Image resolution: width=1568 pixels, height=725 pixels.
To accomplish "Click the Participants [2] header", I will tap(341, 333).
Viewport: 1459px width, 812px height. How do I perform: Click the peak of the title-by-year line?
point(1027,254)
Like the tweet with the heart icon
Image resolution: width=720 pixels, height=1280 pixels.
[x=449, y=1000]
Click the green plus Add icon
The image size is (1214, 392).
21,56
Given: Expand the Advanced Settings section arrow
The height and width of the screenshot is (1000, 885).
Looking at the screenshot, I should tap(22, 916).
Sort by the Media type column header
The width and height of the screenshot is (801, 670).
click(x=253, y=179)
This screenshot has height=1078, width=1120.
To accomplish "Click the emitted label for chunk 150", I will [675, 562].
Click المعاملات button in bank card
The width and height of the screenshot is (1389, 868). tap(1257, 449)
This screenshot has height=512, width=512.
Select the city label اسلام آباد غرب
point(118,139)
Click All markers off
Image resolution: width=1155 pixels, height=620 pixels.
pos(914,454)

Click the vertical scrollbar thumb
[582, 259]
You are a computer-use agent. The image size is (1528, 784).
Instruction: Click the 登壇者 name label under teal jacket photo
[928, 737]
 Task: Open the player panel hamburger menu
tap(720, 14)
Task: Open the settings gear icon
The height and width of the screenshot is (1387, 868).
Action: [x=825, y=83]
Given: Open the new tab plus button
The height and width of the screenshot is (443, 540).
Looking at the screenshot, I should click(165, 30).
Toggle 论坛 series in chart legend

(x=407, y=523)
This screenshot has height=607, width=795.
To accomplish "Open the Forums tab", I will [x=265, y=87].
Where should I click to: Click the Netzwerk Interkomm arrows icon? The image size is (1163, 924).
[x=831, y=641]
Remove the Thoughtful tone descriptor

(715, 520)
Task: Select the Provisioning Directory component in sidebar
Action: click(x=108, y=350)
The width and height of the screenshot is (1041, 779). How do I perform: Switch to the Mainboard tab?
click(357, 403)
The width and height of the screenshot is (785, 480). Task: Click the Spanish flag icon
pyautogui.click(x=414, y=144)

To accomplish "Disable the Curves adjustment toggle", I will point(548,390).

— EXERCISE INSTRUCTIONS —
All records above are to be printed exactly, with nothing omitted.

— EXERCISE SOLUTION —
Image resolution: width=1568 pixels, height=725 pixels.
To accomplish "Click the Participants [2] header", I will tap(341, 333).
Viewport: 1459px width, 812px height. How do I perform: Click the peak of the title-by-year line?
point(1027,254)
Like the tweet with the heart icon
Image resolution: width=720 pixels, height=1280 pixels.
[x=449, y=1000]
Click the green plus Add icon
The image size is (1214, 392).
21,56
Given: Expand the Advanced Settings section arrow
The height and width of the screenshot is (1000, 885).
Looking at the screenshot, I should tap(22, 916).
Sort by the Media type column header
The width and height of the screenshot is (801, 670).
click(x=253, y=179)
This screenshot has height=1078, width=1120.
To accomplish "Click the emitted label for chunk 150", I will [675, 562].
Click المعاملات button in bank card
The width and height of the screenshot is (1389, 868). tap(1257, 449)
This screenshot has height=512, width=512.
Select the city label اسلام آباد غرب
point(118,139)
Click All markers off
Image resolution: width=1155 pixels, height=620 pixels.
pos(914,454)

Click the vertical scrollbar thumb
[582, 259]
You are a computer-use agent. The image size is (1528, 784).
Instruction: Click the 登壇者 name label under teal jacket photo
[928, 737]
 Task: Open the player panel hamburger menu
tap(720, 14)
Task: Open the settings gear icon
The height and width of the screenshot is (1387, 868).
Action: [x=825, y=83]
Given: Open the new tab plus button
The height and width of the screenshot is (443, 540).
Looking at the screenshot, I should click(165, 30).
Toggle 论坛 series in chart legend

(x=407, y=523)
This screenshot has height=607, width=795.
To accomplish "Open the Forums tab", I will [x=265, y=87].
Where should I click to: Click the Netzwerk Interkomm arrows icon? The image size is (1163, 924).
[x=831, y=641]
Remove the Thoughtful tone descriptor

(715, 520)
Task: Select the Provisioning Directory component in sidebar
Action: click(x=108, y=350)
The width and height of the screenshot is (1041, 779). How do I perform: Switch to the Mainboard tab?
click(357, 403)
The width and height of the screenshot is (785, 480). Task: Click the Spanish flag icon
pyautogui.click(x=414, y=144)

To accomplish "Disable the Curves adjustment toggle", I will point(548,390).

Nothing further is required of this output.